I recently purchased some 7.62x54R ‘7N1’ ammunition and pulled a few bullets to sample them.
Here are the three I pulled, one whole, one partially sectioned, and one disassembled(lead core, steel core, and jacket).

I was surprised to find bullet construction of this type(small air pocket, then a short steel core on top of a lead core). I have always heard comparisons which lead me to believe that the 7N1 bullet was basically and enlarged copy the 7n6 bullet(with a rather long air pocket over a lead sleeve covering a steel core that extends to the base), while it actually appears to have more in common with the SS109 projectile. …Or perhaps, to some degree, even the FN P80 .30caliber AP projectile.
Maybe someone more knowledgeable can enlighten me about this bullet design and its origin/influences.
For instance, which projectile type was designed first, the 7N1, the P80, or the SS109?
Were the designs of either of the later two projectiles influenced by the one that was designed first?
Were any of them influenced by the composite core of the .303 MkVII bullet?


#2

Two ideas pop to mind, both of which may be wrong. First, the Russian 5.45mm bullet has a steel core behind an air pocket and is designed to cause the bullet to tumble on entry.

The design of the steel core is interesting with the blunt tip and sharp corners. I remember some work done with aircraft unguided rockets designed to penetrate hardened concrete runways and buildings. The penetrator warhead had a blunt tip and sharp corners like this bullet core. The purpose was for an oblique impact, the corner of the warhead would catch turn the projectile into the target for better penetration. Frankly, I don’t remember if it actually worked, or if I ever saw firing results of oblique impacts. I can see where an air pocket ahead of this core could simplify impact dynamics.
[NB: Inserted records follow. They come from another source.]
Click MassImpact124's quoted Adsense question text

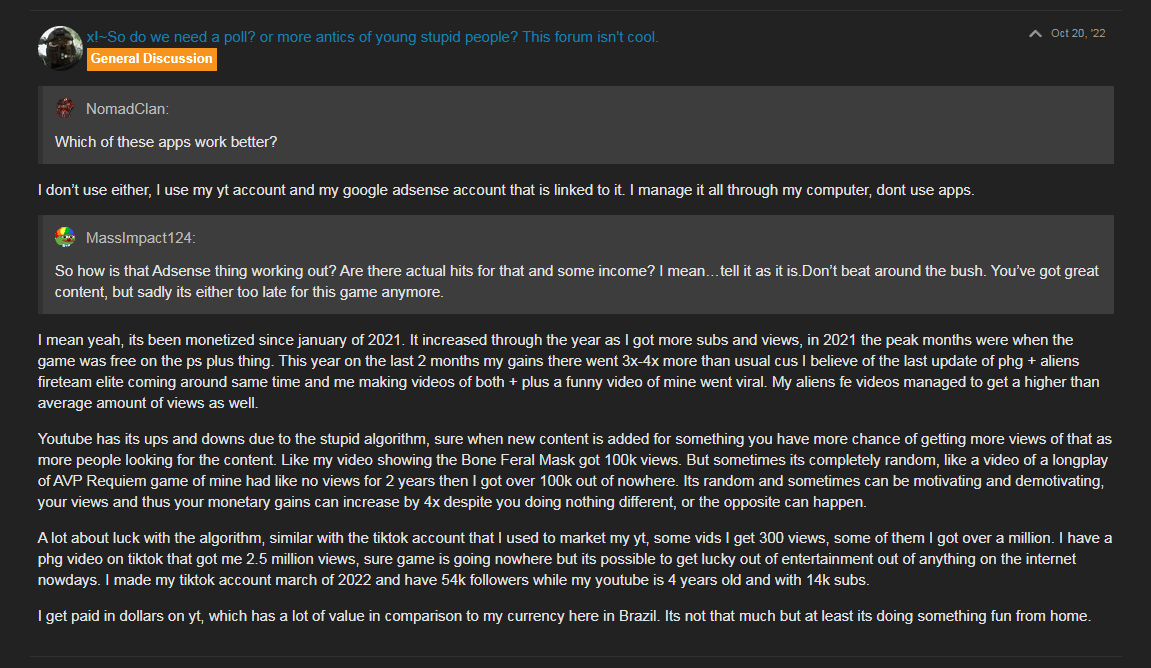576,281
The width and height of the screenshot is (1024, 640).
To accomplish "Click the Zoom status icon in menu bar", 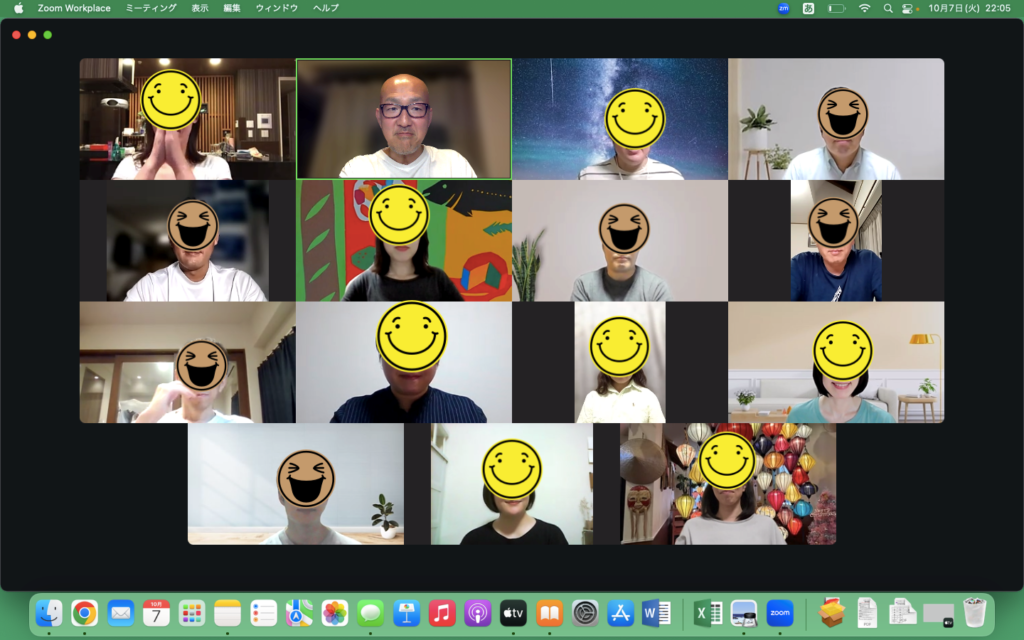I will pyautogui.click(x=783, y=8).
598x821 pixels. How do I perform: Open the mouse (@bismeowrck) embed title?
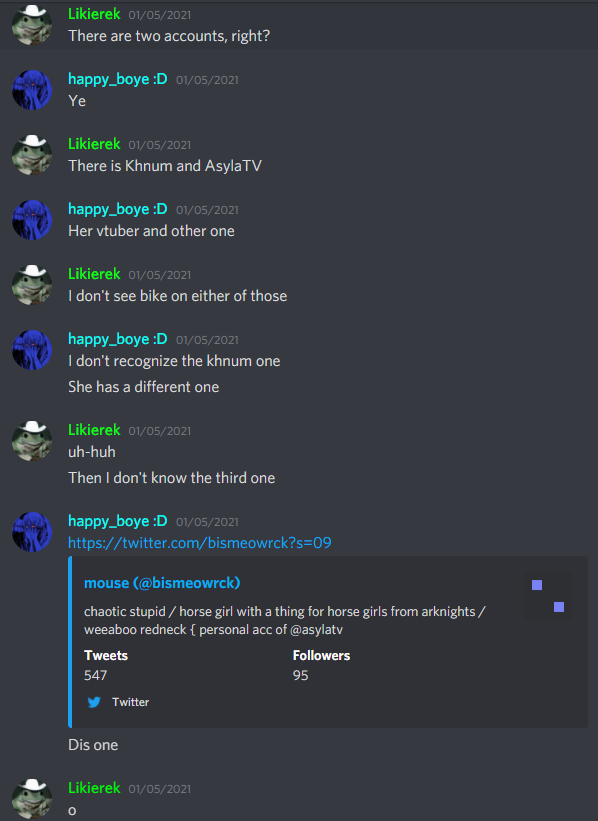tap(162, 583)
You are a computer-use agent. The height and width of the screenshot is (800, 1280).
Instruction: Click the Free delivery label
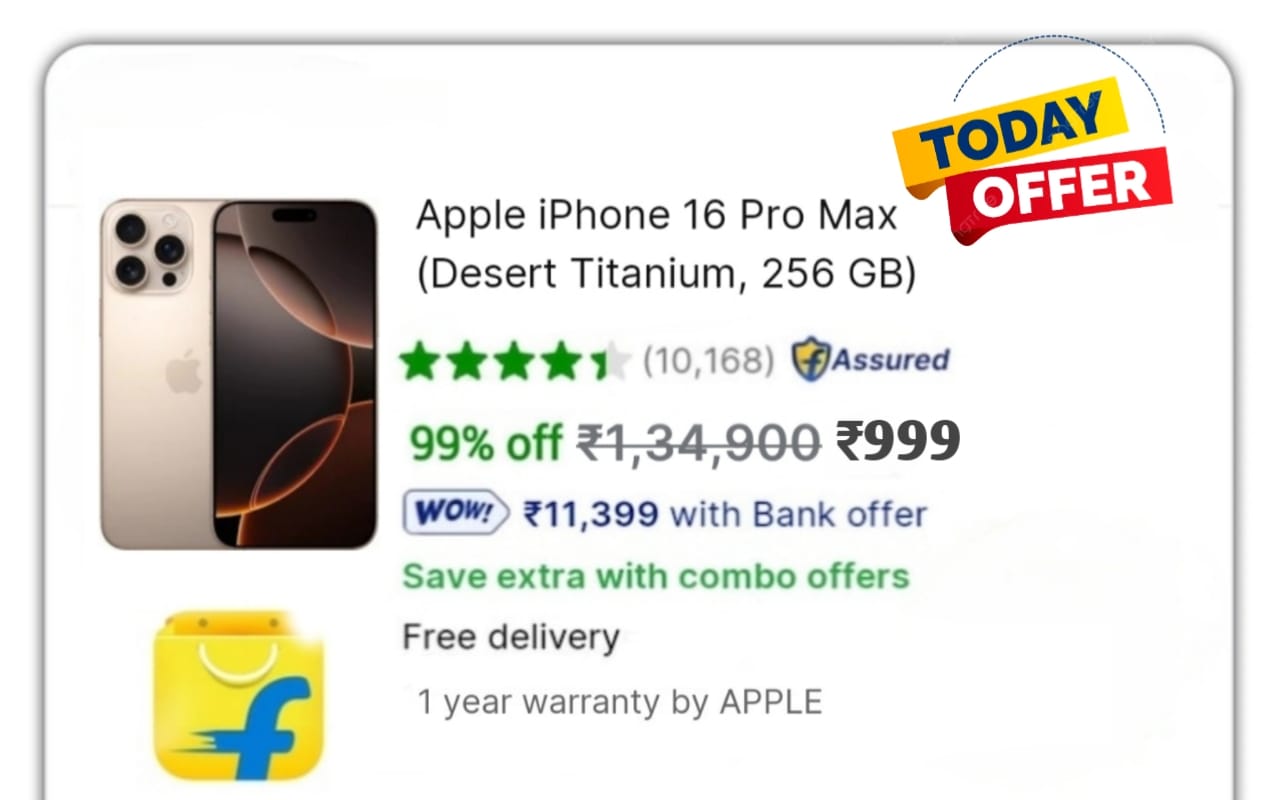pos(511,636)
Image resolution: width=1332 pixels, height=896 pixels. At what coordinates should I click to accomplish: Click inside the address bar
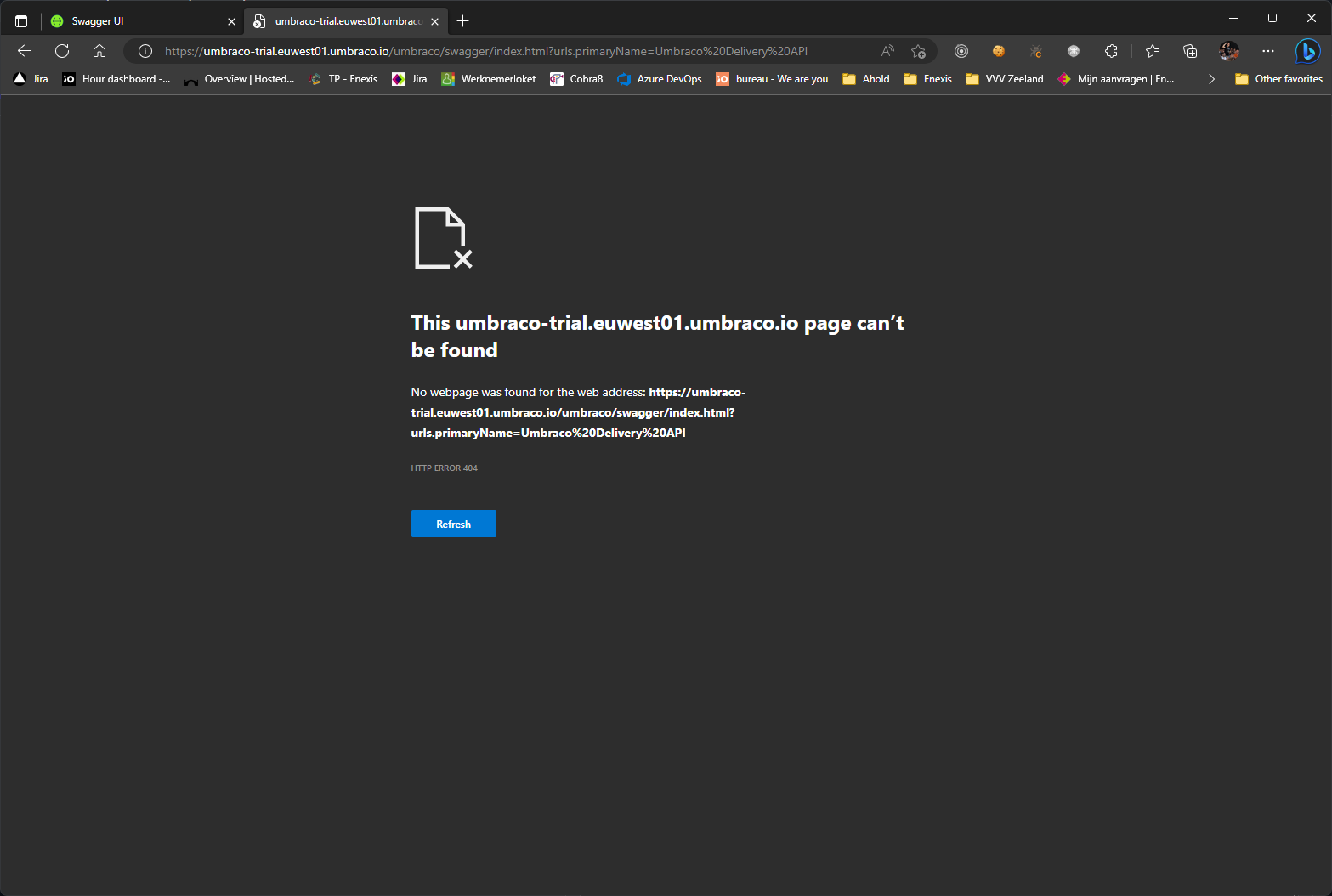click(x=510, y=51)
Again, I offer this as a completely uninformed input.

Cheers, Lew


#3

The 7N1 projectile got developed after it was found out that simple “LPS” projectiles manufactured as precise as possible were still not accurate enough due to the lead sleeve between the jacket and the core which was varying in thickness and caused more dispersion than wanted. So the designers had to shorten the core to get it out of the projectile section which was guided and compressed by the lands and fields.

Originally Finnish projectiles were evaluated because of their precision but the new sniper projectile had to have the weight of the regular 7.62x54R projectiles in order to be exchangeable in case no sniper cartridges were available. So the Finnish design could not be adopted since lighter projectiles were required.

The 7N1 got adopted in 1966 and the core is made of “Steel 10”.

The “new” sniper cartridge is the 7N14, adopted in 1999 and has a hardened core of “Steel U12A” what makes it into an AP. The internal construcion is basically same as 7N1 just the core has a different shape.